Klaus Mann de son vrai nom Klaus Heinrich Thomas Mann, naît le 18 novembre 1906 à Munich en Bavière (en Allemagne). Il est issu d’une famille juive, bourgeoise et intellectuelle, son père Thomas Mann et son oncle Heinrich Mann sont écrivains, sa sœur aînée Erika et son jeune frère Golo aussi. Son premier roman, La danse pieuse, est le premier roman allemand homosexuel. Juif, homosexuel, il est bien conscient des dangers du nazisme et quitte l’Allemagne en mars 1933, d’abord pour la Tchécoslovaquie puis pour les États-Unis. Il est principalement romancier, nouvelliste, journaliste et dramaturge mais aussi poète, diariste et critique littéraire. Il voyage beaucoup avec Erika, fonde une revue littéraire à Amsterdam (en Hollande), lutte contre le nazisme et le franquisme (vous pouvez lire tout ça dans les lettres). L’après-guerre est difficile et nombre de ses amis se sont suicidés (pas que Stefan Zweig) alors il se suicide le 21 mai 1949 dans la pension de famille où il réside à Cannes. Il laisse à la postérité une œuvre incroyable, éclectique et sensible à découvrir.

Ces 82 lettres échangées entre Stefan Zweig et Klaus Mann sont suivies par trois essais : Jeunesse et radicalisme, Érasme de Rotterdam, Stefan Zweig.

Début de la préface de Corinna Gepner. « Deux écrivains. L’un, le plus jeune, fils d’un prix Nobel de littérature, est encore au début de sa carrière littéraire. La critique l’éreinte, ne voit en lui qu’un dandy superficiel, habile à tirer partie de son nom et se complaisant dans la description des turpitudes morales. L’autre est au faîte de sa gloire. Artiste prolifique, insatiable découvreur de talents, il enchaîne les succès et occupe une place importante sur la scène littéraire. Le plus jeune est respectueux, admiratif, en quête d’approbation et de reconnaissance. L’aîné est encourageant, bienveillant – et fasciné par le père de son jeune laudateur, qui est à ses yeux une figure exemplaire sur le plan littéraire et intellectuel. Klaus Mann et Stefan Zweig, donc. » (p. 7).
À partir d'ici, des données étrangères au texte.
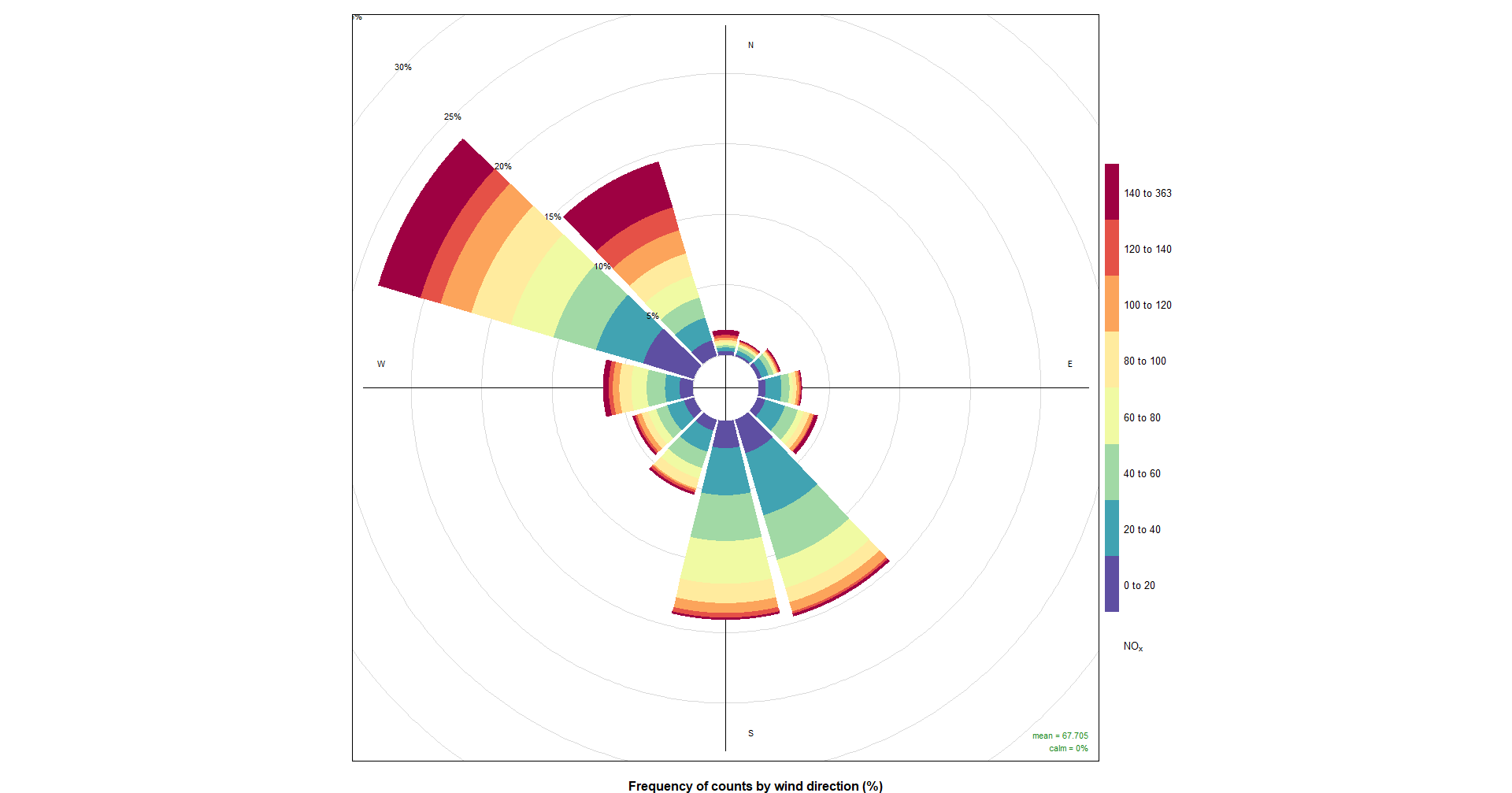Click the calm = 0% annotation
The image size is (1512, 793).
pyautogui.click(x=1068, y=748)
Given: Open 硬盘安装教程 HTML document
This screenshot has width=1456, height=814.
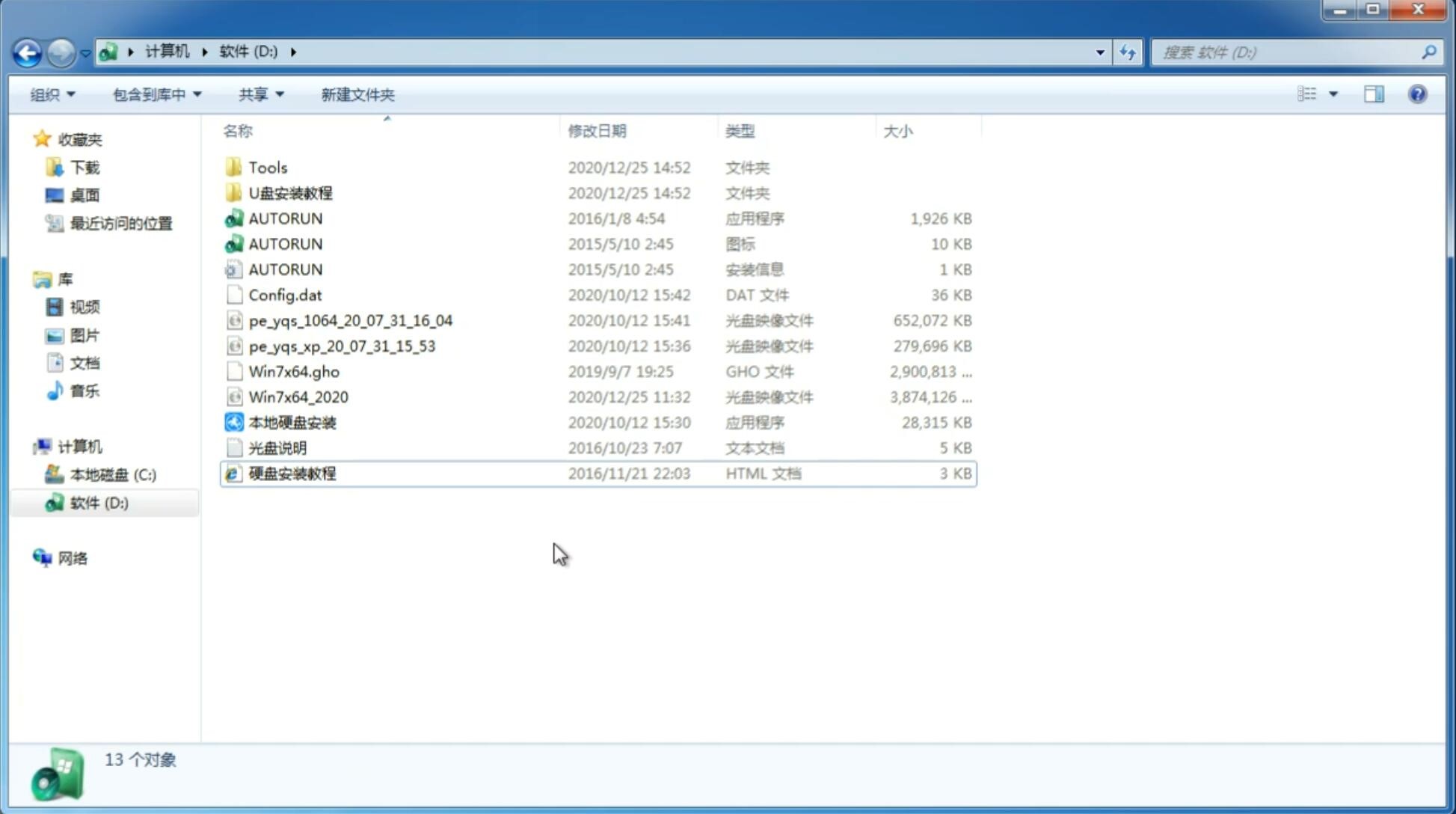Looking at the screenshot, I should tap(291, 473).
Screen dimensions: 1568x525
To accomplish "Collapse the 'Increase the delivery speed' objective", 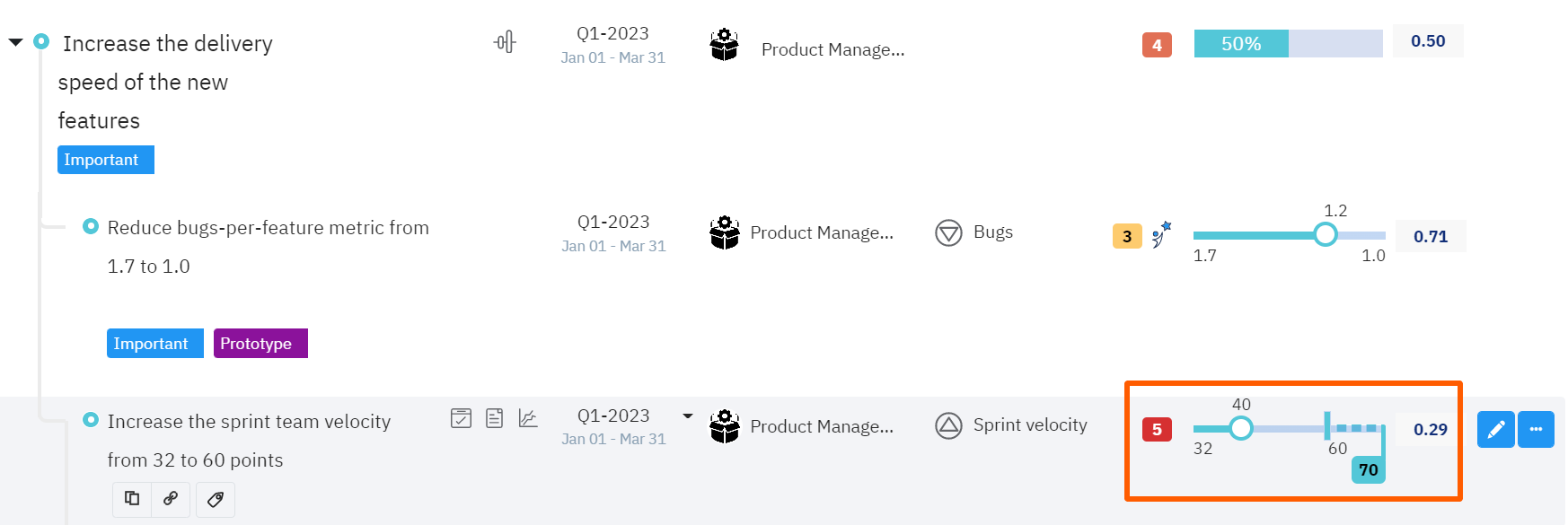I will coord(15,42).
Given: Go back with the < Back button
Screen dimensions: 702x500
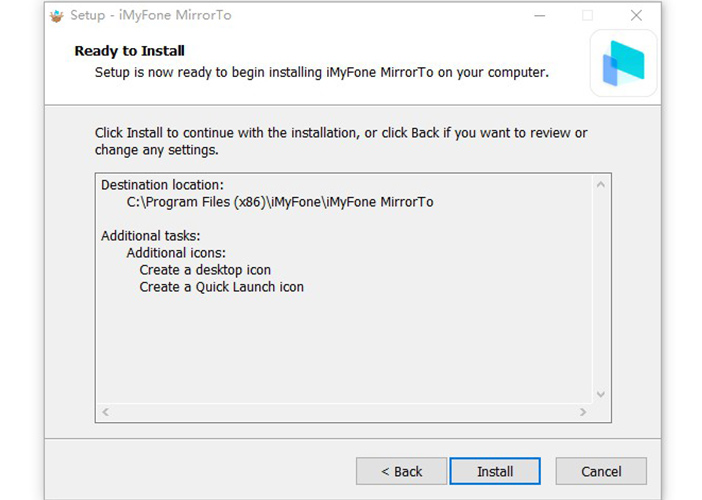Looking at the screenshot, I should pyautogui.click(x=401, y=471).
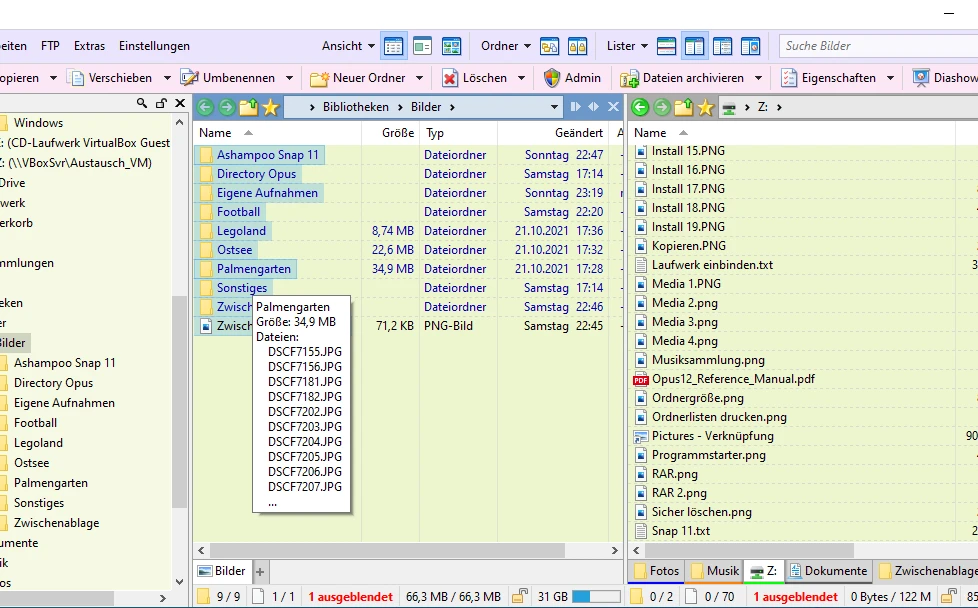Click the folder tree search magnifier icon
This screenshot has height=608, width=978.
point(143,103)
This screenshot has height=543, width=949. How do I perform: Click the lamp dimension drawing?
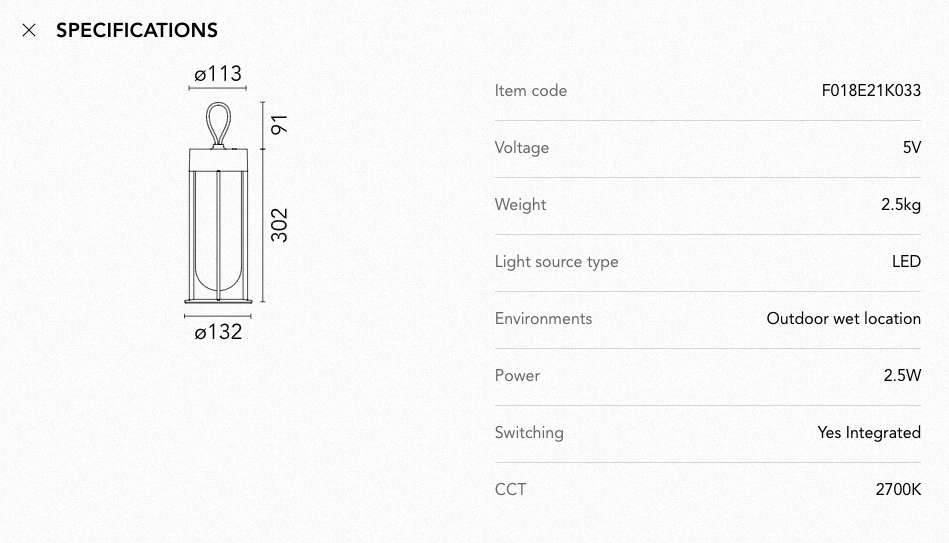[237, 203]
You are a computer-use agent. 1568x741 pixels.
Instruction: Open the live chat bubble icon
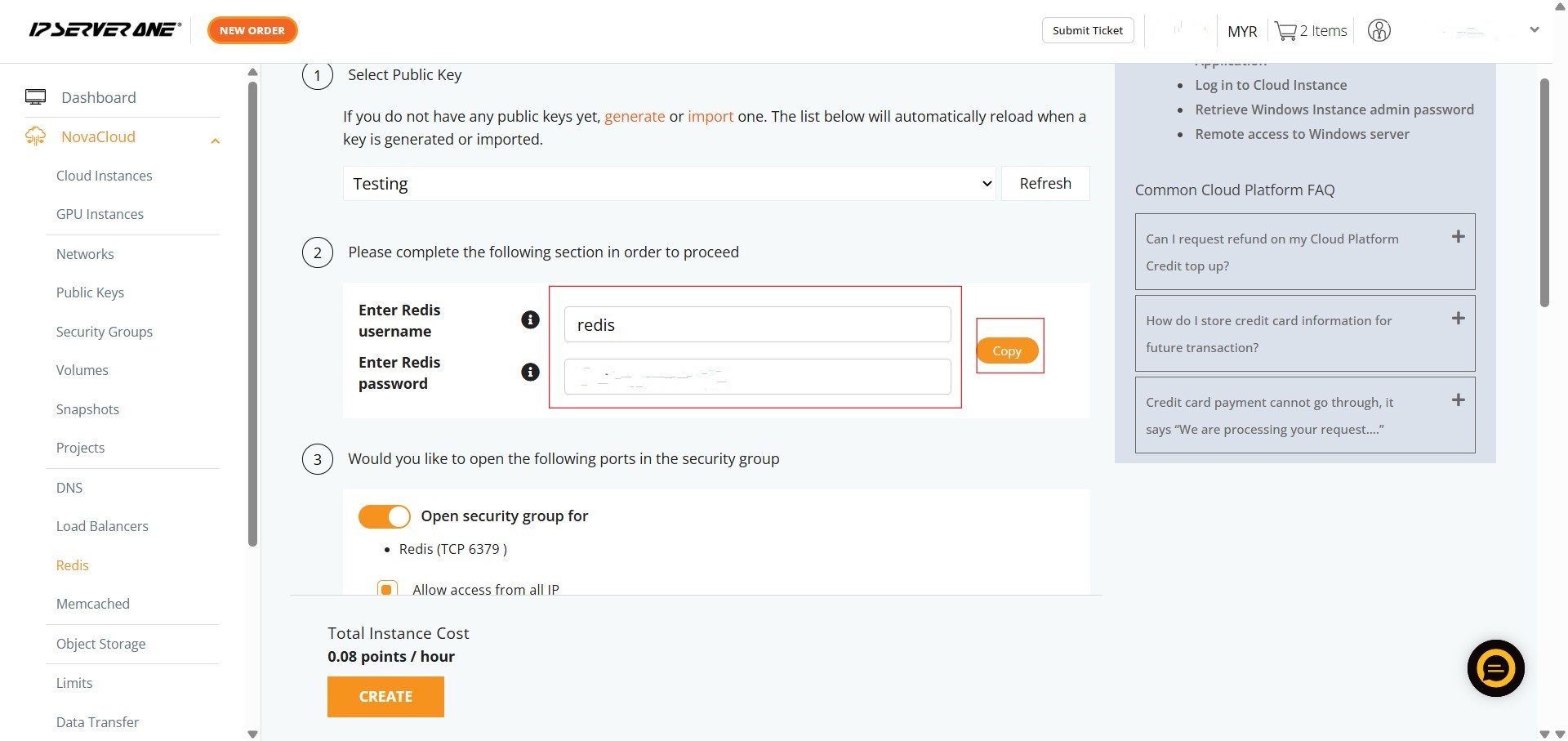coord(1494,668)
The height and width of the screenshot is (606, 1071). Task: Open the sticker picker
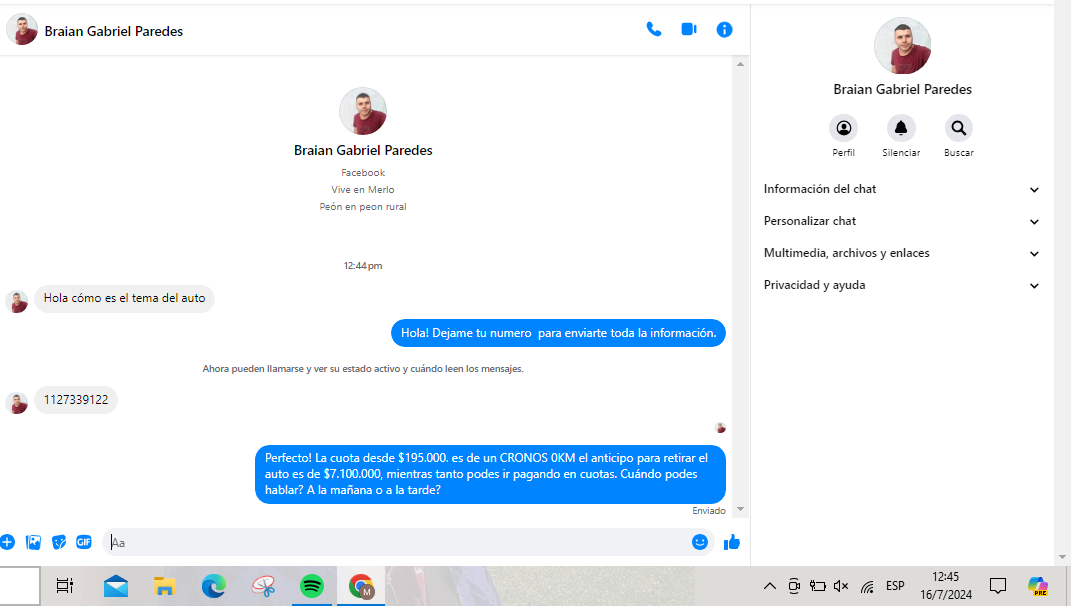(x=59, y=542)
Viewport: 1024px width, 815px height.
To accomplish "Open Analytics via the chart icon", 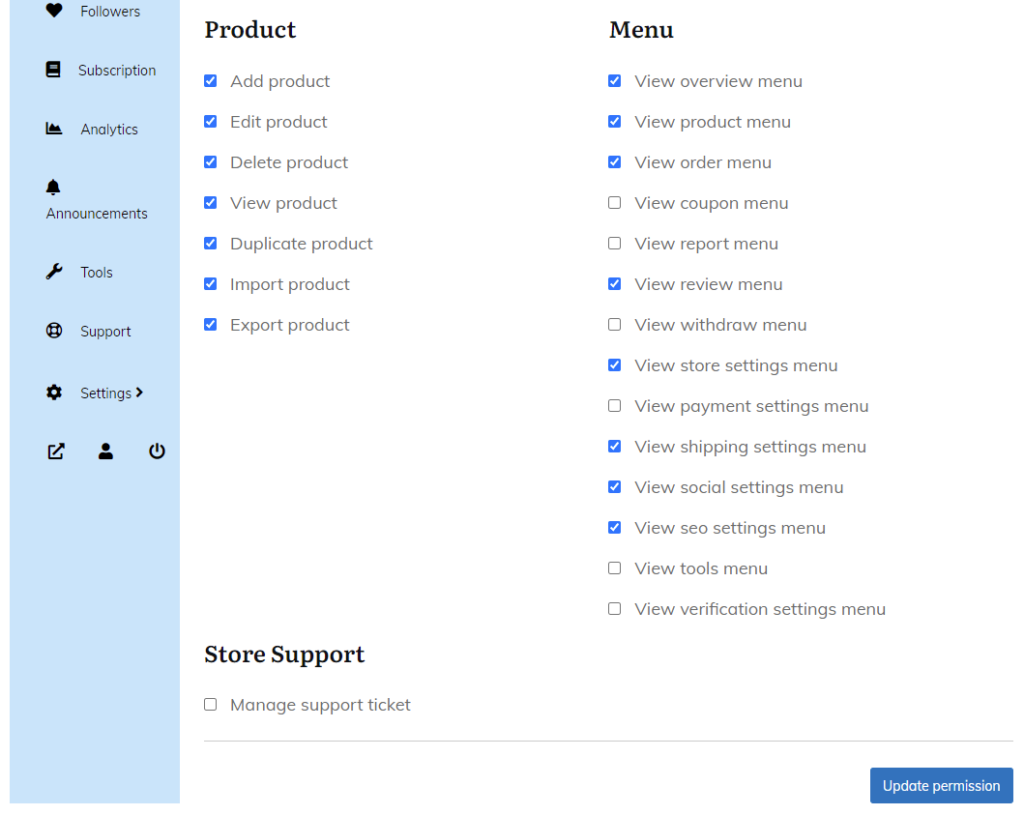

Les points communs entre les deux hommes : ils sont tous les deux écrivains, de langue germanique (Zweig est Autrichien et Mann est Allemand mais ils sont tous deux Juifs), ils sont aussi tous les deux dépressifs et se suicideront (Zweig en 1942 et Mann en 1949). Les divergences entre les deux hommes : elles sont surtout politiques, « Mann est sans pitié. Très tôt conscient du danger que représente le nazisme, il en devient un adversaire déclaré. Là où Zweig témoigne une indulgence coupable à l’égard d’une jeunesse attirée par les sirènes du nationalisme, il condamne cette évolution et prend publiquement parti contre Zweig. » (préface, p. 8). Mann quitte l’Allemagne et fonde avec la Suissesse Annemarie Schwarzenbach Die Sammlung (Le Rassemblement) en 1933, une revue littéraire opposée au régime nazisme et au fascisme sans être une revue politique et Zweig se dérobera toujours à participer à cette revue. Mann est profondément déçu par le comportement de Zweig qui pense que les choses vont s’arranger et qui veut être irréprochable ; Mann crie à l’hypocrisie et à la lâcheté. Voyons ces échanges de lettres donc ; certaines ont été perdues, détruites par les nazis mais « en l’état actuel des recherches, le lecteur français dispose de l’édition la plus complète existant à ce jour – privilège que n’a pas le lecteur allemand ! » (extrait de la note éditoriale rédigée par Dominique Laure Miermont, p. 12).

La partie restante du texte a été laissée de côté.